For any book-lover, the Shakespeare and Company bookstore in Paris is a must-see. It’s been the centre of the English-speaking literary community there for sixty years. Located just across the Seine from Notre Dame, it’s housed in a crooked 17th century building with huge exposed beams. The building, which was originally a monastery, has been transformed into a magical place which feels like visiting an eccentric uncle’s library. Every space is filled with books, interspersed with art objects, philosophical signs and, here and there, a vase of flowers or a cat peeks out.
Upstairs in the reading room, you will find a piano waiting to be played by a talented customer, little nooks with sleeping or reading spaces, tiny work stations equipped with typewriters, and bulletin boards filled with notes left by visitors over the years. And, of course, this famous little bookshop is crowded with people browsing all these lovely books.

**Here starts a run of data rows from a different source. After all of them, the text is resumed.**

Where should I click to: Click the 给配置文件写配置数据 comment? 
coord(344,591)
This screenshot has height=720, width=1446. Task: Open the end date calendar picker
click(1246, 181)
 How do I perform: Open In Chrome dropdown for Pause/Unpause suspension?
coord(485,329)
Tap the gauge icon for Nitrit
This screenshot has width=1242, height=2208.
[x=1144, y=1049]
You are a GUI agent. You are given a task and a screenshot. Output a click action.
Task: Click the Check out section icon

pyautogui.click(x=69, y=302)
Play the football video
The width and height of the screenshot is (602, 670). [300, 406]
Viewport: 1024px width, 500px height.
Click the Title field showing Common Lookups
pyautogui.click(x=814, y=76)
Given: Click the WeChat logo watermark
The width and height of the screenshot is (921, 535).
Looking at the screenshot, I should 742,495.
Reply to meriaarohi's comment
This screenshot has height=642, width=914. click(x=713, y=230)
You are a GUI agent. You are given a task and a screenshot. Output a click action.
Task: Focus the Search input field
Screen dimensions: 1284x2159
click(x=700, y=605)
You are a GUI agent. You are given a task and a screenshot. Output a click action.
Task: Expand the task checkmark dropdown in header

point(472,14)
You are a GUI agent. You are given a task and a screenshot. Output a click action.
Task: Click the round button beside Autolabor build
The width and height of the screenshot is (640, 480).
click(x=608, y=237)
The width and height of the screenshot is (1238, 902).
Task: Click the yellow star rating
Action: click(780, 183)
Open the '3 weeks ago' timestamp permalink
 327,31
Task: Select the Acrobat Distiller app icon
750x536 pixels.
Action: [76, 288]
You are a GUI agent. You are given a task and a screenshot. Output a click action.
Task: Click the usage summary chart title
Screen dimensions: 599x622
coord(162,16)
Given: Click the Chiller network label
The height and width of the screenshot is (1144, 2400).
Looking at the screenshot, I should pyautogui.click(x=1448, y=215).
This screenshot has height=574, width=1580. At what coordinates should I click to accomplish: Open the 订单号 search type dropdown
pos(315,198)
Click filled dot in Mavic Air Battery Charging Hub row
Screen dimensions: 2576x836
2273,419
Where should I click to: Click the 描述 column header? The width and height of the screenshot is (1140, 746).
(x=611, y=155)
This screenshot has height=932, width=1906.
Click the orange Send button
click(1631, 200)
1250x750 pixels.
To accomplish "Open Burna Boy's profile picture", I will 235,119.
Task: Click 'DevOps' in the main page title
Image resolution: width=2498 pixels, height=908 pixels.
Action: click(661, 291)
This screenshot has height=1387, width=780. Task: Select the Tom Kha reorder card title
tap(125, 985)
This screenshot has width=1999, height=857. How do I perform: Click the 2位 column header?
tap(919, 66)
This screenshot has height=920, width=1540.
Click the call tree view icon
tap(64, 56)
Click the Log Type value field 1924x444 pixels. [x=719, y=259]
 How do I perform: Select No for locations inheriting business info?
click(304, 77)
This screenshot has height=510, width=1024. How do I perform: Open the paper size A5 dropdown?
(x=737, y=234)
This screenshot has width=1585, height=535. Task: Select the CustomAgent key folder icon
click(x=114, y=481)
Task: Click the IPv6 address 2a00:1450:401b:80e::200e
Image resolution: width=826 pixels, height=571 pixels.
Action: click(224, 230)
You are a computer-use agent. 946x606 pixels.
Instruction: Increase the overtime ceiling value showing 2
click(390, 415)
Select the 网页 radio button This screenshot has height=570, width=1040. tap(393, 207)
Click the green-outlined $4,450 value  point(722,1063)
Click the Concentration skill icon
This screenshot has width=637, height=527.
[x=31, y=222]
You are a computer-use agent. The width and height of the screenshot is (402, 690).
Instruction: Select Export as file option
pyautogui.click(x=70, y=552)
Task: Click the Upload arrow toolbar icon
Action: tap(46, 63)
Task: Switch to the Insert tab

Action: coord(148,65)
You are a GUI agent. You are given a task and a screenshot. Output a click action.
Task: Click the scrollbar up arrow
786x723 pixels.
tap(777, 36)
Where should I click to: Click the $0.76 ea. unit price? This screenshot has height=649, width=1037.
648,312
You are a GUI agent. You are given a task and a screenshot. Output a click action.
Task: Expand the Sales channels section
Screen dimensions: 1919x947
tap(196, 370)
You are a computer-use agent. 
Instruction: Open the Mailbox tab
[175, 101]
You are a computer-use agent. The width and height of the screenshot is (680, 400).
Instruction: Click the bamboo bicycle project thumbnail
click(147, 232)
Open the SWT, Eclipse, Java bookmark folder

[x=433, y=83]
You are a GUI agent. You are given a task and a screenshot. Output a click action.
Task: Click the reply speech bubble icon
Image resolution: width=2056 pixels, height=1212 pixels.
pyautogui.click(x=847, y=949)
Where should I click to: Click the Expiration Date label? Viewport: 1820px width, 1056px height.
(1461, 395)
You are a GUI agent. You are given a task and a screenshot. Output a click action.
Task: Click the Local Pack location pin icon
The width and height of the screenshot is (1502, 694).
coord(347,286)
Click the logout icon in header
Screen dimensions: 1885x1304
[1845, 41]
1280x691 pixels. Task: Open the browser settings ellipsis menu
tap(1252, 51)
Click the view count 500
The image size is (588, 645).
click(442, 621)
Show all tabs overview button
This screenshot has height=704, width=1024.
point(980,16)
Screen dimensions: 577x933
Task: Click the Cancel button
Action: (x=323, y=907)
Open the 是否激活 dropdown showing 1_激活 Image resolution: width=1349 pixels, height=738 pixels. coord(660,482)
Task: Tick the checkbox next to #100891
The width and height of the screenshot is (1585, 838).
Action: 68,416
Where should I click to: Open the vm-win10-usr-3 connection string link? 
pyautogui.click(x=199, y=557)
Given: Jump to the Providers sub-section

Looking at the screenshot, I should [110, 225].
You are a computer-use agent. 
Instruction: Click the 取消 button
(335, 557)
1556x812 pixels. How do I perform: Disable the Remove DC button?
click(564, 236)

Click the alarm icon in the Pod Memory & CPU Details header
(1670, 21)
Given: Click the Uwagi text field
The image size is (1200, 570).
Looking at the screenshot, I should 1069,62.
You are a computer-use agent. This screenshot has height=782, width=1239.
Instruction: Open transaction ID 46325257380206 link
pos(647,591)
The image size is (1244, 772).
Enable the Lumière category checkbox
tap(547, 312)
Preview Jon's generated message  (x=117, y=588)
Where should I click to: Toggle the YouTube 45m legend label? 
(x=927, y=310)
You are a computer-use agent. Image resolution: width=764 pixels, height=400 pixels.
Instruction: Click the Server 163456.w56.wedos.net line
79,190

It was during his early years in Paris that he met another American named Sylvia Beach. Sylvia had opened a bookstore in Paris in 1919 which was called Shakespeare and Company. It was located at 12 rue de l’Odéon and was a hub for Lost Generation writers, such as Hemingway, Stein, Fitzgerald, etc. Sylvia even used her own funds to publish James Joyce’s Ulysses in 1922 when all others shied away from the book which had been declared obscene. But her Shakespeare and Company closed in 1941 because of the war and never reopened.
When George came into an inheritance in 1951, he finally had enough to buy a property and open a bookstore of his own. He bought the building at 37 rue de la Bûcherie in a rundown neighbourhood and called it Le Mistral. This location now is prime real estate with its view of Notre Dame.
George patterned his bookshop on Sylvia Beach’s model and made it a community centre for writers. For him, encouraging writers and readers was more important than selling books. In addition to being a bookstore, Le Mistral was a lending library, it hosted weekly literary events, and it was a hostel of sorts.
When George was younger and travelling around the world, he had been deeply impressed by the kindness of strangers who had lent him a hand when he needed it. This formed his philosophy, which is posted on the wall of the shop: “Be not inhospitable to strangers lest they be angels in disguise.” This is why he allowed people (mostly aspiring young writers) to sleep in the bookstore and why you will see beds built into the bookshelves.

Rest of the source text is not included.